Task instructions: The expected result is the run of lines from the one containing "Clear search text with X icon" to the end of the listing, copied exactly.

---- Records

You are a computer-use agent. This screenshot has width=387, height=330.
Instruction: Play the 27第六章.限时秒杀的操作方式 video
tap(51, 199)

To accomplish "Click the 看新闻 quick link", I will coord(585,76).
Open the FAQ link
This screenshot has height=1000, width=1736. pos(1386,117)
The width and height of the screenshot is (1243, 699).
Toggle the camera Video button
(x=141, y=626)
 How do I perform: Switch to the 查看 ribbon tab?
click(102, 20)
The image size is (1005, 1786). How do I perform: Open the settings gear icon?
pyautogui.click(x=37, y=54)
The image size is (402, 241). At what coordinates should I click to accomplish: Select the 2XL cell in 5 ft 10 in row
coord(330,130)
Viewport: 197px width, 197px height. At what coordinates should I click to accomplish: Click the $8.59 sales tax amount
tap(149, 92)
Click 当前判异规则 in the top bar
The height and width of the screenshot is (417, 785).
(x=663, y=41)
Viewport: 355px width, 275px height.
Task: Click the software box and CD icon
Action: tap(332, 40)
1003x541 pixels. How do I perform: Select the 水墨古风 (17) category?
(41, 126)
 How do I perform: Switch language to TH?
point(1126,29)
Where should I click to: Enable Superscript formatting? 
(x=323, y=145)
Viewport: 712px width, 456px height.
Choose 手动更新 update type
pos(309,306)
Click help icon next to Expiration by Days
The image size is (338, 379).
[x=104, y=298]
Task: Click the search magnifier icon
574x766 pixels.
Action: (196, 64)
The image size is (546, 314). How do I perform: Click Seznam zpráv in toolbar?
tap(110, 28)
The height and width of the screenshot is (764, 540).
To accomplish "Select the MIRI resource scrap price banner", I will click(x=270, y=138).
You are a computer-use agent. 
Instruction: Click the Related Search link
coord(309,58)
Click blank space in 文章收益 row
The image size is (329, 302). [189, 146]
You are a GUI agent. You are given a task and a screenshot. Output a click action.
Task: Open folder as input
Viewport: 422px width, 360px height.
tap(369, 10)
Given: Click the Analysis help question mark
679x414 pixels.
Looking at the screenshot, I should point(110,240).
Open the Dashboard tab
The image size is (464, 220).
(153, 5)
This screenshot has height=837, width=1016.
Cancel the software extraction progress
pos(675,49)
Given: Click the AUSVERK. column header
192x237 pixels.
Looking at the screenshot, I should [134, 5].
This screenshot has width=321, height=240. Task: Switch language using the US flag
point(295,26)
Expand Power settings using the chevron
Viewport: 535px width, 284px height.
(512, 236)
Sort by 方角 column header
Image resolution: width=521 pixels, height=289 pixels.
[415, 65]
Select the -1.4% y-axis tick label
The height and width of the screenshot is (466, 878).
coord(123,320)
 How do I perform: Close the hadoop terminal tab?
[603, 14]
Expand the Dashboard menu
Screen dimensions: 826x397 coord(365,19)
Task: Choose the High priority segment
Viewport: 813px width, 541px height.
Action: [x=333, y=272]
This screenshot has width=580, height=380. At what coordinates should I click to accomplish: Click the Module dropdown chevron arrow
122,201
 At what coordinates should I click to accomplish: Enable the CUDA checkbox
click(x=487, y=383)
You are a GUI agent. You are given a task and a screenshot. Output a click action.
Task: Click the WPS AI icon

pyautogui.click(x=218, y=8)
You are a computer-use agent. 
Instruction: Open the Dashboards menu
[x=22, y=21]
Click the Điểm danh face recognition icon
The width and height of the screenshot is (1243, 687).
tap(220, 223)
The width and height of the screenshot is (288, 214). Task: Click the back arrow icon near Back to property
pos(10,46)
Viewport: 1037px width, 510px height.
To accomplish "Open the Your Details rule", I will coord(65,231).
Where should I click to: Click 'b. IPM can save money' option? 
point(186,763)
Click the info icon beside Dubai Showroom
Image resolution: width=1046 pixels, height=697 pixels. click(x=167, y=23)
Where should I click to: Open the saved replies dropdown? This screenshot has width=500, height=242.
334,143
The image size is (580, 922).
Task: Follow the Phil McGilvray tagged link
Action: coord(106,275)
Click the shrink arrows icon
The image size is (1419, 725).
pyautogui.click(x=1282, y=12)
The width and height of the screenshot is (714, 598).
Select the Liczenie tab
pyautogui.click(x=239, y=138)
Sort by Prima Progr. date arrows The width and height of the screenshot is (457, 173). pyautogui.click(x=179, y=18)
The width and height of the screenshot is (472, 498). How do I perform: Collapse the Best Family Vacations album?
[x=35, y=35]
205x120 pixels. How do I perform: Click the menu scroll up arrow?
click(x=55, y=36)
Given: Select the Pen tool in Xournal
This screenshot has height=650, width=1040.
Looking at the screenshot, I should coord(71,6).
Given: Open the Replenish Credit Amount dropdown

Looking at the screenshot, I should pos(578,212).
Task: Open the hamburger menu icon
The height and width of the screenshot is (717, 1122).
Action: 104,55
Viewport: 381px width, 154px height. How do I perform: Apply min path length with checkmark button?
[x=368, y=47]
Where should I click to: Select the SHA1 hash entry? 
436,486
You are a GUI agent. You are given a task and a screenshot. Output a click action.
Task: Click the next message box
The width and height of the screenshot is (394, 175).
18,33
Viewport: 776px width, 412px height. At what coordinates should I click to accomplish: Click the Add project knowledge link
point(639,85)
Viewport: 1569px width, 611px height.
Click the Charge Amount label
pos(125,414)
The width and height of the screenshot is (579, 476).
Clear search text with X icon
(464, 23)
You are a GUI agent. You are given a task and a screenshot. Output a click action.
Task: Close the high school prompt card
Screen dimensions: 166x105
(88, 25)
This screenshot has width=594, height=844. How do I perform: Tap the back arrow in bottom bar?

--------

Reply:
Clear search text with X icon
(464, 23)
You are a GUI agent. You are given a task and a screenshot. Output a click action.
Task: Close the high school prompt card
Screen dimensions: 166x105
(88, 25)
This screenshot has width=594, height=844. How do I perform: Tap the back arrow in bottom bar?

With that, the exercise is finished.